# cs8321 Lab 3 - CNN Visualization

#### Chip Henderson - 48996654

In this lab you will find and analyze a circuit in a common neural network.  A reference figure is also shown to help clarify the process of finding and analyzing deep circuits.

The terminology used in this labs is as follows: (1) a filter refers to the entire tensor that convolves with an input across all channels (i.e., a multi-channel filter like a 3x3x64 tensor), (2) a single channel filter refers to one channel of the aforementioned filter (e.g., a 3x3x1 convolution kernel), (3) and activation refers to the input or output of the filter depending on context (i.e., input activations for a filter are the inputs from a previous layer, output activations are all the filter outputs from a convolutional layer), (4) an input can refer to all input channels or a single input channel depending on the context (entire filter or single channel filter, respectively). A diagram is provided for clarity and this was covered in detail in the class lecture.

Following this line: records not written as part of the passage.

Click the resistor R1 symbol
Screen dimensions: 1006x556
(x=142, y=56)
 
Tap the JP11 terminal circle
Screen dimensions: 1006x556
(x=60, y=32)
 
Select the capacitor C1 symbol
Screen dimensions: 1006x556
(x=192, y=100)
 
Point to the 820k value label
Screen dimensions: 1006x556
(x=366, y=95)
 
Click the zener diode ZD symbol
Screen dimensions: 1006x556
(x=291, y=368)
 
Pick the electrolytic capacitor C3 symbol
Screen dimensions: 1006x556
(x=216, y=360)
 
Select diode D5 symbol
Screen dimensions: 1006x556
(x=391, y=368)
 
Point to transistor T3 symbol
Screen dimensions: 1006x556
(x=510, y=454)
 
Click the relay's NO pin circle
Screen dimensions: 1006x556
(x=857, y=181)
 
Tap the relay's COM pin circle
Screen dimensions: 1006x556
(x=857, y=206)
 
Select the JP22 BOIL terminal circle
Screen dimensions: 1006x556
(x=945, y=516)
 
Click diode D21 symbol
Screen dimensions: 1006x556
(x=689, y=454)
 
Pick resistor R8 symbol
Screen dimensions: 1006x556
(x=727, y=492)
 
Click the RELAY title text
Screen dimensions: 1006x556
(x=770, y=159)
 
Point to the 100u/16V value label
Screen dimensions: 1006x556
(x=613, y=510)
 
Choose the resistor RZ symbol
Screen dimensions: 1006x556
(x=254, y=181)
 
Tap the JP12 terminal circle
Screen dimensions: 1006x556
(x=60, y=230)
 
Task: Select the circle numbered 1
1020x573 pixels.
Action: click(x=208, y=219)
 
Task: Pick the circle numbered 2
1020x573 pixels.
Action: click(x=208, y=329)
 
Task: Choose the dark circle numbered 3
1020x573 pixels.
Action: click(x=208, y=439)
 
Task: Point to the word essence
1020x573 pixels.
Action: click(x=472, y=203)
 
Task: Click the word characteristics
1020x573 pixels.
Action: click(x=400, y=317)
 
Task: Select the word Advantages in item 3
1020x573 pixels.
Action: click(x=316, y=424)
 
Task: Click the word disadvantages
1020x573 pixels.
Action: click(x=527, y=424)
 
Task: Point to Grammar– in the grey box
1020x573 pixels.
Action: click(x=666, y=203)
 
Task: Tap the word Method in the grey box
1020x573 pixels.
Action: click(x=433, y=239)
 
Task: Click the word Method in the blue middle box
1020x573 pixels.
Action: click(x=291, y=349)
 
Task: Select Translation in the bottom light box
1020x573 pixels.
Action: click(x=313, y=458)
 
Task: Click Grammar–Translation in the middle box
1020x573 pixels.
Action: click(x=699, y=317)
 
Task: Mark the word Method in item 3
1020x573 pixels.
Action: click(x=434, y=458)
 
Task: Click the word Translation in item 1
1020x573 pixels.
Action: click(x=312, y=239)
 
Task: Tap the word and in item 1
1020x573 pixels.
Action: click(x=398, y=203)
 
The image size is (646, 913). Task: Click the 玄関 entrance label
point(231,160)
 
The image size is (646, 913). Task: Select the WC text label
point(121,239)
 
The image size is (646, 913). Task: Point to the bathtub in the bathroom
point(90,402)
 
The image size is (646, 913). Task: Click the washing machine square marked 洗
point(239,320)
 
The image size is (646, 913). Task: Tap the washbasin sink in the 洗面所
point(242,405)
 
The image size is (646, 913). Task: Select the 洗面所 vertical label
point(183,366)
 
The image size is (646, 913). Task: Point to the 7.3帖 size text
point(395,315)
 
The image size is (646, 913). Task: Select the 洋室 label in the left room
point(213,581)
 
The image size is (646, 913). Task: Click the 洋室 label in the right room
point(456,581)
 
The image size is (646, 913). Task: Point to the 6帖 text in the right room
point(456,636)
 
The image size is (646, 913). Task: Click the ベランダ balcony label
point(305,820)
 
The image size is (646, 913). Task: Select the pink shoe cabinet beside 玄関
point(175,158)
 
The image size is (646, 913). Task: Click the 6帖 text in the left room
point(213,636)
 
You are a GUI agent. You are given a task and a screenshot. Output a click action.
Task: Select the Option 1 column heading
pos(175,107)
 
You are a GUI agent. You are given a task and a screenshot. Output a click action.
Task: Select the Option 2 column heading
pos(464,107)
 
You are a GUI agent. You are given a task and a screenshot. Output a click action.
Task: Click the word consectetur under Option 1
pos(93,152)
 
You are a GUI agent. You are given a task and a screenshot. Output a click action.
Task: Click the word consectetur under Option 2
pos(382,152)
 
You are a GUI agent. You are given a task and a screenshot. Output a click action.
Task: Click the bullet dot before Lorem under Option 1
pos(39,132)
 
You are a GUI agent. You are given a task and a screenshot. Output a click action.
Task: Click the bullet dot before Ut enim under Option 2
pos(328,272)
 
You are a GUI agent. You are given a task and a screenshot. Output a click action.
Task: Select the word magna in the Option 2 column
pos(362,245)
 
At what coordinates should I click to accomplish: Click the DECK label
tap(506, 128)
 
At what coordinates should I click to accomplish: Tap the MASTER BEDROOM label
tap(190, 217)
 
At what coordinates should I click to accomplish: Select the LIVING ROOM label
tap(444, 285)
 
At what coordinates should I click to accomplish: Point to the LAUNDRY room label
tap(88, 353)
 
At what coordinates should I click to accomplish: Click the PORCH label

[3 Points] In groups, you should select a convolutional neural network model that has been pre-trained on a large dataset (preferably, ImageNet). These already trained models are readily available online through many mechanisms, including the keras.application package (Inception, Xception, VGG etc.) https://keras.io/api/applications/Links to an external site.  
It is recommended to select a model with somewhat simple structure, like VGG. This can help to simplify how to extract specific filters and inputs to filters later on.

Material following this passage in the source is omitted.